» Written request:
Reproduce the lines below without any change, taking only the stretch from the line containing "Print the page" through the line containing "Action: coord(270,355)", with both of those lines included.

(Recorded data)
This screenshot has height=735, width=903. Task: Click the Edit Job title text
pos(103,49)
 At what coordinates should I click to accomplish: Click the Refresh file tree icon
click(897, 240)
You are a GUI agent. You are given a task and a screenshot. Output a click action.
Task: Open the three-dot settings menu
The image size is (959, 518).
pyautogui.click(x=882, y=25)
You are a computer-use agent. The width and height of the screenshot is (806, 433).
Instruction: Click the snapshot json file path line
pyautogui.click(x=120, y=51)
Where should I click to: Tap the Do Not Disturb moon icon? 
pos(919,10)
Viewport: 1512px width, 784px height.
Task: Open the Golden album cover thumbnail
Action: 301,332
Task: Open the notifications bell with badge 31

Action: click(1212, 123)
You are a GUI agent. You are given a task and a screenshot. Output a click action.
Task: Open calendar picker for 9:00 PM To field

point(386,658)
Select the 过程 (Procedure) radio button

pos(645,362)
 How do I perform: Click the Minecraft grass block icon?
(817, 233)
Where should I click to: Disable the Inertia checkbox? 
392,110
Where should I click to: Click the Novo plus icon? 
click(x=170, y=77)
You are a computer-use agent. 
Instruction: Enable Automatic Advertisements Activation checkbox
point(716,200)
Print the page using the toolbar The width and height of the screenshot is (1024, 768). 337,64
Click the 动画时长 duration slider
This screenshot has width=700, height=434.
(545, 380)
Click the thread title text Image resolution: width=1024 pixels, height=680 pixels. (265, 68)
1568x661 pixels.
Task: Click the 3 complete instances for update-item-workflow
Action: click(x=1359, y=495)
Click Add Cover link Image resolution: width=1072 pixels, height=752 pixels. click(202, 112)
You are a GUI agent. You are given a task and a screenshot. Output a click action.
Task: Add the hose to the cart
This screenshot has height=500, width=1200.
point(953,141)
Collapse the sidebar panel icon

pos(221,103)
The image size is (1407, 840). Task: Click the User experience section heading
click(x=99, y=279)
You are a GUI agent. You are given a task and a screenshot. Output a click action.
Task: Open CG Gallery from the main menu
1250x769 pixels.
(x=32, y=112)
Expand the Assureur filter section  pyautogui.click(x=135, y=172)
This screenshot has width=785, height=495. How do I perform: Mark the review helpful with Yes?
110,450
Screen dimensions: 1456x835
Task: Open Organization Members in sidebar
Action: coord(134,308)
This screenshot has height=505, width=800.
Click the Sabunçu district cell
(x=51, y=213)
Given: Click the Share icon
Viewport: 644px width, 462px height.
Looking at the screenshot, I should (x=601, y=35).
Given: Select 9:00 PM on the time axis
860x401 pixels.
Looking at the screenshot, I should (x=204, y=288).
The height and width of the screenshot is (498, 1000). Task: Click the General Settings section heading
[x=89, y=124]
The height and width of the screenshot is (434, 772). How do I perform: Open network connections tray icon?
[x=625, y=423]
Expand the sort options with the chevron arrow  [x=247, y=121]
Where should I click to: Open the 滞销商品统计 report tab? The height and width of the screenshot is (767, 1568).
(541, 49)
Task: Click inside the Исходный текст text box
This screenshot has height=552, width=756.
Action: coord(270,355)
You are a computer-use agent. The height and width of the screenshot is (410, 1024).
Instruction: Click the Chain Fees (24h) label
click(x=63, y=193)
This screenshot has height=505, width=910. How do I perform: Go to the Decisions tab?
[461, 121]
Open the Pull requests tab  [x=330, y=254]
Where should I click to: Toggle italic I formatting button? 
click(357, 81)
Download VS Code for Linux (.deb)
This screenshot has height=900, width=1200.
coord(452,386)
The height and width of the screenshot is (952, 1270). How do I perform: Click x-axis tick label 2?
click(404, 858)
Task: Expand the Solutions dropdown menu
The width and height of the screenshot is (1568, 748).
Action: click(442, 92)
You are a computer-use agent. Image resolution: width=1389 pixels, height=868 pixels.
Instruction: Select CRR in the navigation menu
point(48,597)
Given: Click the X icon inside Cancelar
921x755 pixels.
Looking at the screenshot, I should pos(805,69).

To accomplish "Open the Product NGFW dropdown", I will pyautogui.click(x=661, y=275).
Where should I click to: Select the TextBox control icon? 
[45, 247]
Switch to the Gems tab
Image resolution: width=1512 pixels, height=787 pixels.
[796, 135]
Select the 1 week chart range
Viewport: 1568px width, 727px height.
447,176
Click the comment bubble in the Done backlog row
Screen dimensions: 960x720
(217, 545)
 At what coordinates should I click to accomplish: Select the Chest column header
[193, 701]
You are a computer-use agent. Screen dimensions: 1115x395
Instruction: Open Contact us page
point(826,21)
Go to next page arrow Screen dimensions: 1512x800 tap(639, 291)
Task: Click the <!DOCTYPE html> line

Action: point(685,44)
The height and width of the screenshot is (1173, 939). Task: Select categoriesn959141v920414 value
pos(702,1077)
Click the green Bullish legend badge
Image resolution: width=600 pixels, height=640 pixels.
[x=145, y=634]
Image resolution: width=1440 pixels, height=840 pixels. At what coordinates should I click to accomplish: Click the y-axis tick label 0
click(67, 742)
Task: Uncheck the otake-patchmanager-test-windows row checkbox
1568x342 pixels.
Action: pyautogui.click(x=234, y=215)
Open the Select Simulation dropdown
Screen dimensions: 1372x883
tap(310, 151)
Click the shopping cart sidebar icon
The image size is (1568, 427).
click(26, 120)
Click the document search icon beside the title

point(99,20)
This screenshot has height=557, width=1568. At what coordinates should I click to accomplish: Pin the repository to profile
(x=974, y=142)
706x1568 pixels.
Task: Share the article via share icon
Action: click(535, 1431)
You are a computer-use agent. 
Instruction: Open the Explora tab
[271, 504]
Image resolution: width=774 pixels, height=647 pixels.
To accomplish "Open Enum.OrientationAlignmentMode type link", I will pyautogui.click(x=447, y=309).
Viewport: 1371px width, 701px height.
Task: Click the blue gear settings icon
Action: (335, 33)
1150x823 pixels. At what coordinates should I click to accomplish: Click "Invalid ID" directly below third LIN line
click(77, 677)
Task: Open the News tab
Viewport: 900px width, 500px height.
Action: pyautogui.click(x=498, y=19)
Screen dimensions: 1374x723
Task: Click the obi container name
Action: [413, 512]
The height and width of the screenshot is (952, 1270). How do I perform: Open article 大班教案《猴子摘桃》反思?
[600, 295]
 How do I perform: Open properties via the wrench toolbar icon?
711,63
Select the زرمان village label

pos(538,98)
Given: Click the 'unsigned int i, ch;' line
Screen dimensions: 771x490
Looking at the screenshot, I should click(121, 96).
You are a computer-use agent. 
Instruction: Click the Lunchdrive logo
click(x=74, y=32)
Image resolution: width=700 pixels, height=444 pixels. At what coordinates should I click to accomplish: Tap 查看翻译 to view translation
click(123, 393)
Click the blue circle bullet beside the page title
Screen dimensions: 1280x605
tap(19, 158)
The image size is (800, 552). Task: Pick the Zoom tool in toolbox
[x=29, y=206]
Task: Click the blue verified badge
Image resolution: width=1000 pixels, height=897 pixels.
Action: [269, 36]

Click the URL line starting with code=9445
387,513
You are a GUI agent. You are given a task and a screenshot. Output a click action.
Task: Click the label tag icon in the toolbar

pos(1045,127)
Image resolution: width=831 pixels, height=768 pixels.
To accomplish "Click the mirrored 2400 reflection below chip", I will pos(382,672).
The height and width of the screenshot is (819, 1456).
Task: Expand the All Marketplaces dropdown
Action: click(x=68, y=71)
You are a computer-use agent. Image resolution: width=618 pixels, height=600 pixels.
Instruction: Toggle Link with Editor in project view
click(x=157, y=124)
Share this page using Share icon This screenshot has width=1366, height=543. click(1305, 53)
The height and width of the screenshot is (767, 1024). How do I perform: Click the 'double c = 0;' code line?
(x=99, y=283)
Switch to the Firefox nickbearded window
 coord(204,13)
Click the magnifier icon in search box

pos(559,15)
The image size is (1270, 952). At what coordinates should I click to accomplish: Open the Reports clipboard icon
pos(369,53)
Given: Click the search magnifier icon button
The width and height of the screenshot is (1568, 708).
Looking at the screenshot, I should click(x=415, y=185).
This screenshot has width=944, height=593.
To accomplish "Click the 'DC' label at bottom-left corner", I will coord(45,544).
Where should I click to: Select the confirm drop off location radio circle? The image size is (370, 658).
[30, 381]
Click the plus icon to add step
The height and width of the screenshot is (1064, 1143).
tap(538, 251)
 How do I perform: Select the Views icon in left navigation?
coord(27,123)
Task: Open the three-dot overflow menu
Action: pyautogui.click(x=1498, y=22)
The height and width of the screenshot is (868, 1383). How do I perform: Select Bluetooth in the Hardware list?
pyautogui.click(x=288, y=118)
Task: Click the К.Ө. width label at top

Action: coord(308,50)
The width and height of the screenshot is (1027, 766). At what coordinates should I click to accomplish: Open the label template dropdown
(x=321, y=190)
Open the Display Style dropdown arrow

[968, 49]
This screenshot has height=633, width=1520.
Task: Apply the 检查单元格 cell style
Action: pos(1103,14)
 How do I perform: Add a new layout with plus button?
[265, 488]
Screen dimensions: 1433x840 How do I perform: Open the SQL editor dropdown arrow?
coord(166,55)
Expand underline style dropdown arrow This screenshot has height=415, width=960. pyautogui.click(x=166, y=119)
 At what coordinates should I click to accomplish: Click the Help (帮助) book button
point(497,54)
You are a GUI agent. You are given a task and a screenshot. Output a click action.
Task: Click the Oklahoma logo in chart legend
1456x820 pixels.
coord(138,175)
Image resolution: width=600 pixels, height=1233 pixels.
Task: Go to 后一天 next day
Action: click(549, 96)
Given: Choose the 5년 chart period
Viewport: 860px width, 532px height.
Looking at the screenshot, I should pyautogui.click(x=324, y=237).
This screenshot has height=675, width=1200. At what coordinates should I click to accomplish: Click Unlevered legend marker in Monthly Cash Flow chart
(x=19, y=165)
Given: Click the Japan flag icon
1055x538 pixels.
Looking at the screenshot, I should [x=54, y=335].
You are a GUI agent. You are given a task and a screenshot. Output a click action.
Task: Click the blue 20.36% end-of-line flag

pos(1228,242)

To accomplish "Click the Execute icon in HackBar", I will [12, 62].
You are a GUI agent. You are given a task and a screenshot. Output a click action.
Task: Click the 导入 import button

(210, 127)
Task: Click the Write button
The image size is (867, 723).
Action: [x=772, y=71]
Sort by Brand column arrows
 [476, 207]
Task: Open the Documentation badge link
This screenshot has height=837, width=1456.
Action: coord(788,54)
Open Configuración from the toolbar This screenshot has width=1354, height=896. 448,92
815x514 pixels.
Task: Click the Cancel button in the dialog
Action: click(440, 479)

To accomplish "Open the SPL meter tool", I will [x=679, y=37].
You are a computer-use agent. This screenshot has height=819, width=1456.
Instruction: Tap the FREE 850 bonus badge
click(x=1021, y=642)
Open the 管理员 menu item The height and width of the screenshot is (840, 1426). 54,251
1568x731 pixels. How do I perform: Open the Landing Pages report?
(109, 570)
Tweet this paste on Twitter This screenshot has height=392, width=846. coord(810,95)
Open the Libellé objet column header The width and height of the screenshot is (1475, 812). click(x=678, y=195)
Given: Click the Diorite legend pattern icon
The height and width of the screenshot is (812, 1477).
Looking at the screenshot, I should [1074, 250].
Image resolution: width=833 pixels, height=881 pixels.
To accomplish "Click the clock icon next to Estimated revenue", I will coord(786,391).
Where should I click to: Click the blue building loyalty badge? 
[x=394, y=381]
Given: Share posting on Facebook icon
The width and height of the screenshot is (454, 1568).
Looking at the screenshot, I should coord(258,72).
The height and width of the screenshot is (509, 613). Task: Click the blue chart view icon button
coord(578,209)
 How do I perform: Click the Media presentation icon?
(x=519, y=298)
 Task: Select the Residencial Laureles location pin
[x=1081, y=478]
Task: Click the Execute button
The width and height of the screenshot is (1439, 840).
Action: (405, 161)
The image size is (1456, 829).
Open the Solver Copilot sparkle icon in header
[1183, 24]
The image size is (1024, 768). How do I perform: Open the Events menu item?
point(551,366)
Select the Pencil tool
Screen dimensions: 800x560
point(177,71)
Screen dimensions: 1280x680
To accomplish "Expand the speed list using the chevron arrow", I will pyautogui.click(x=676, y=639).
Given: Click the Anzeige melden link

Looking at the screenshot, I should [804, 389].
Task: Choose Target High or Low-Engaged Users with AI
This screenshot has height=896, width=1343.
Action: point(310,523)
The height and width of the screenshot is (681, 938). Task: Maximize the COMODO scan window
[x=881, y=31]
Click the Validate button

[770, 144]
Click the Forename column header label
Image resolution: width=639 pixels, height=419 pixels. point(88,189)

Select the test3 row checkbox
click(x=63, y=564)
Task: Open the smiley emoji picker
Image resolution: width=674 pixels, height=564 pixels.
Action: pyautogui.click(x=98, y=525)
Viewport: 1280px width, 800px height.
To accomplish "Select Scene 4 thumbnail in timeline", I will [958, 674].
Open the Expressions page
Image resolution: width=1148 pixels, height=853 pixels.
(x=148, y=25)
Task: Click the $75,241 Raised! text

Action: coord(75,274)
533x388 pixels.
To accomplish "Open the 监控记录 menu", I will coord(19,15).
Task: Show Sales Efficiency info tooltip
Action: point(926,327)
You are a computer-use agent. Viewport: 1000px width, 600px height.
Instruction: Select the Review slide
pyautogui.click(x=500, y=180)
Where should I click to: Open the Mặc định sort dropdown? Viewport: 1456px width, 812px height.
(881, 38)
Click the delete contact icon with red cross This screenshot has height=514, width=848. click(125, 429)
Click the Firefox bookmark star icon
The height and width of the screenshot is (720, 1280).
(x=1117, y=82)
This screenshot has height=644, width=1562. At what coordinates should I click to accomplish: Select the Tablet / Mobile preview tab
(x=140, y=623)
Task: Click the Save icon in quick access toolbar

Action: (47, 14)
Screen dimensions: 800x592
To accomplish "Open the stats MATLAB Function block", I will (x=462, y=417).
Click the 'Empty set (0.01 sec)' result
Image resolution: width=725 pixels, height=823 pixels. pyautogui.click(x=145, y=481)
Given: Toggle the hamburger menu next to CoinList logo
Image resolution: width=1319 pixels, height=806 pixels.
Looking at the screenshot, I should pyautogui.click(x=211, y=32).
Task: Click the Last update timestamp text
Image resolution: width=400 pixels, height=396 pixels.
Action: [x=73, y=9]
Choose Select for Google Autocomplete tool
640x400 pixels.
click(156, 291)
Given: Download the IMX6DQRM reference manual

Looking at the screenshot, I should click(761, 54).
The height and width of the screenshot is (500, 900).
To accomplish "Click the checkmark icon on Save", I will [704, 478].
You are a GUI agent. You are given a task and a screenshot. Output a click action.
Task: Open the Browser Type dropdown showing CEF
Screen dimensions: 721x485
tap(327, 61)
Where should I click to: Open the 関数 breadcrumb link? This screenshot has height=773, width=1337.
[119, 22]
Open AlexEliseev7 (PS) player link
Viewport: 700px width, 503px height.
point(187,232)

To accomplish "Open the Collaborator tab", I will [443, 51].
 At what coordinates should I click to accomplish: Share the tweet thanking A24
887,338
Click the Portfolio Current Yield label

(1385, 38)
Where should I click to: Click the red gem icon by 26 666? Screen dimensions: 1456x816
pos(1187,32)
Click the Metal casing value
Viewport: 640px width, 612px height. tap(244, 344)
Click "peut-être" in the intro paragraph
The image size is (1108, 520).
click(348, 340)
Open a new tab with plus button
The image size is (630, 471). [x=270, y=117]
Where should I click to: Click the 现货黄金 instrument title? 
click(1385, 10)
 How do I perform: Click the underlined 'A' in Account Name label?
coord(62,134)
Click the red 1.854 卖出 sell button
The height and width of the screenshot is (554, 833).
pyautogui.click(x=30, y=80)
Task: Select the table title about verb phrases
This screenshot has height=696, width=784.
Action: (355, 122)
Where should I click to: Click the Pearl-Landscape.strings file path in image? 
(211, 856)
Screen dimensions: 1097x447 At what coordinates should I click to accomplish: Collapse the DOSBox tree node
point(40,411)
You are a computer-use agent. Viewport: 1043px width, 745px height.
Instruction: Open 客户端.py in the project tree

» Written response:
Print the page using the toolbar The width and height of the screenshot is (1024, 768). 337,64
Click the 动画时长 duration slider
This screenshot has width=700, height=434.
(545, 380)
Click the thread title text Image resolution: width=1024 pixels, height=680 pixels. (265, 68)
1568x661 pixels.
Task: Click the 3 complete instances for update-item-workflow
Action: click(x=1359, y=495)
Click Add Cover link Image resolution: width=1072 pixels, height=752 pixels. click(202, 112)
You are a GUI agent. You are given a task and a screenshot. Output a click action.
Task: Add the hose to the cart
This screenshot has height=500, width=1200.
point(953,141)
Collapse the sidebar panel icon

pos(221,103)
The image size is (1407, 840). Task: Click the User experience section heading
click(x=99, y=279)
You are a GUI agent. You are given a task and a screenshot. Output a click action.
Task: Open CG Gallery from the main menu
1250x769 pixels.
(x=32, y=112)
Expand the Assureur filter section  pyautogui.click(x=135, y=172)
This screenshot has width=785, height=495. How do I perform: Mark the review helpful with Yes?
110,450
Screen dimensions: 1456x835
Task: Open Organization Members in sidebar
Action: coord(134,308)
This screenshot has height=505, width=800.
Click the Sabunçu district cell
(x=51, y=213)
Given: Click the Share icon
Viewport: 644px width, 462px height.
Looking at the screenshot, I should (x=601, y=35).
Given: Select 9:00 PM on the time axis
860x401 pixels.
Looking at the screenshot, I should (x=204, y=288).
The height and width of the screenshot is (498, 1000). Task: Click the General Settings section heading
[x=89, y=124]
The height and width of the screenshot is (434, 772). How do I perform: Open network connections tray icon?
[x=625, y=423]
Expand the sort options with the chevron arrow  [x=247, y=121]
Where should I click to: Open the 滞销商品统计 report tab? The height and width of the screenshot is (767, 1568).
(541, 49)
Task: Click inside the Исходный текст text box
This screenshot has height=552, width=756.
Action: coord(270,355)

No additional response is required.